* [GOAL OF THE EXERCISE]:
What you need to produce from the material below is an exact transcription of the lines from the one with "Click the Prospect legend color swatch" through the one with "You are a computer-use", both included, and no other line.

== DATA SUPPLIED ==

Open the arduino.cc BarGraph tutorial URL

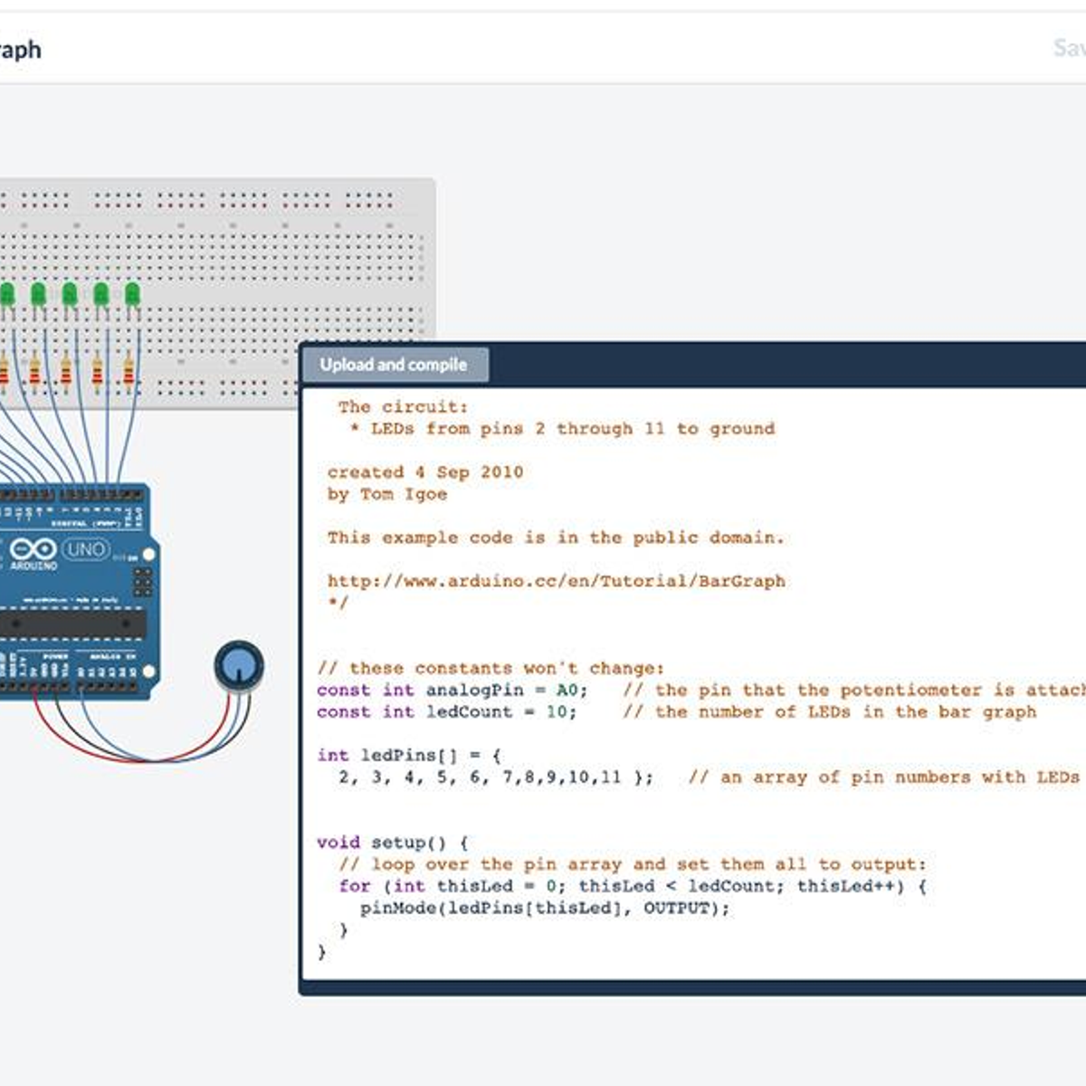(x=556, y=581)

===
== DATA SUPPLIED ==

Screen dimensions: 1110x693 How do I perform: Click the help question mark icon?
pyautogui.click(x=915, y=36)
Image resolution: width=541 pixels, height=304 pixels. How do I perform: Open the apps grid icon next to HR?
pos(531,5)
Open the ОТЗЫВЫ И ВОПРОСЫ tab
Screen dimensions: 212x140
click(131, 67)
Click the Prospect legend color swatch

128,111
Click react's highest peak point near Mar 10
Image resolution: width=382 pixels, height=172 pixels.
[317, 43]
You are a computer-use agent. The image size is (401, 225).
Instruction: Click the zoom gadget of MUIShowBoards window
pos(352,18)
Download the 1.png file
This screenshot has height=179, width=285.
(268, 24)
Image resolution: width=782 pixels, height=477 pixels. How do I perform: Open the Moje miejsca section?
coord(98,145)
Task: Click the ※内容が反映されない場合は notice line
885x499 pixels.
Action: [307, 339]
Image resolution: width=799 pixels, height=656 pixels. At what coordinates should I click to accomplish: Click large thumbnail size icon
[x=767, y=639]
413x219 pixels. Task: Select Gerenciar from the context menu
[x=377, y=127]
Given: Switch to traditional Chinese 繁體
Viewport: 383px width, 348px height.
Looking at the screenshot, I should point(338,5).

===
== DATA SUPPLIED ==

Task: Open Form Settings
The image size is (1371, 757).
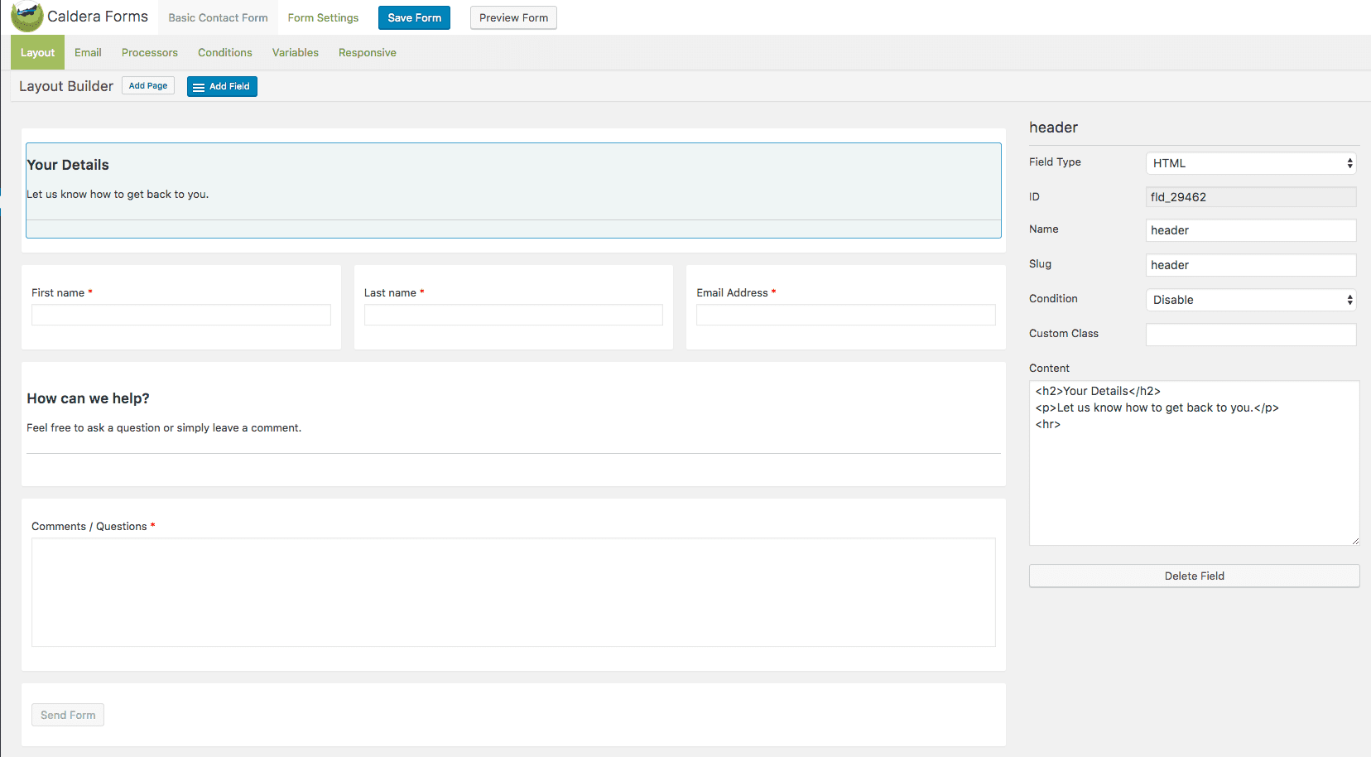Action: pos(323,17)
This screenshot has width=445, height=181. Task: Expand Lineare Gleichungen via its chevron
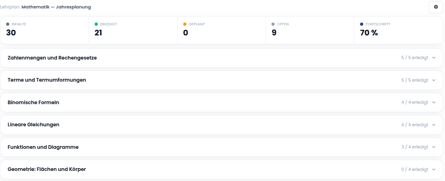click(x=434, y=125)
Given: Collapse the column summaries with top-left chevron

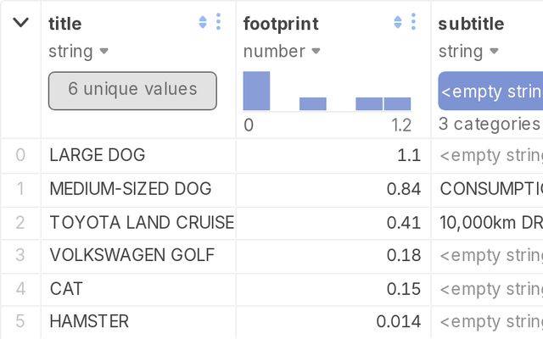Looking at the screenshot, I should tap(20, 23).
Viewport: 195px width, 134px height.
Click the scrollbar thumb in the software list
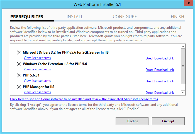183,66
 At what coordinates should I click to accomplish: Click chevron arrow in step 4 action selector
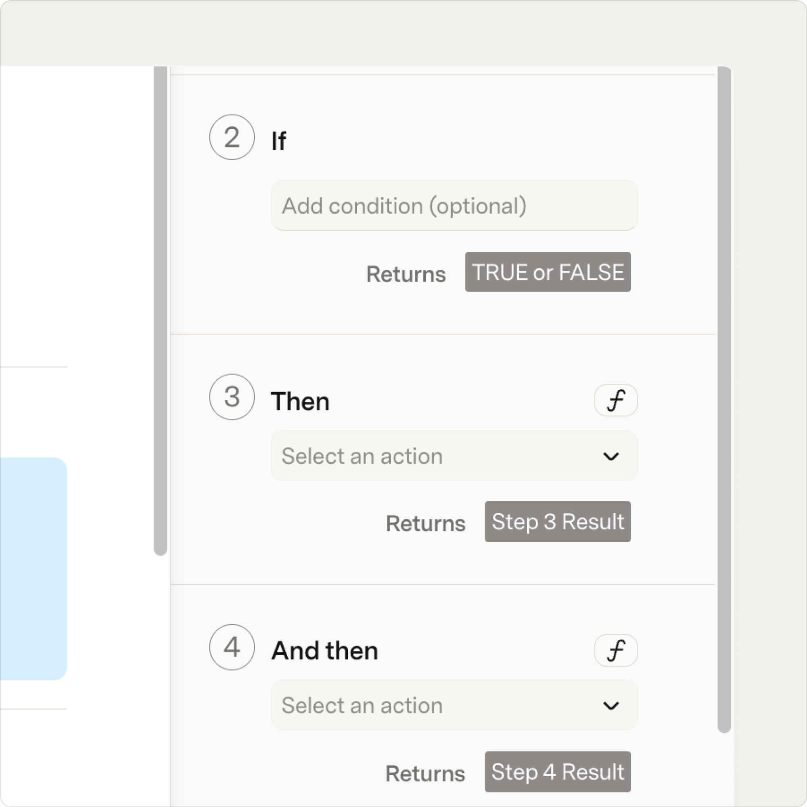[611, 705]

===

* [TASK RESPONSE]:
Click the Prospect legend color swatch

128,111
Click react's highest peak point near Mar 10
Image resolution: width=382 pixels, height=172 pixels.
[317, 43]
You are a computer-use agent. The image size is (401, 225).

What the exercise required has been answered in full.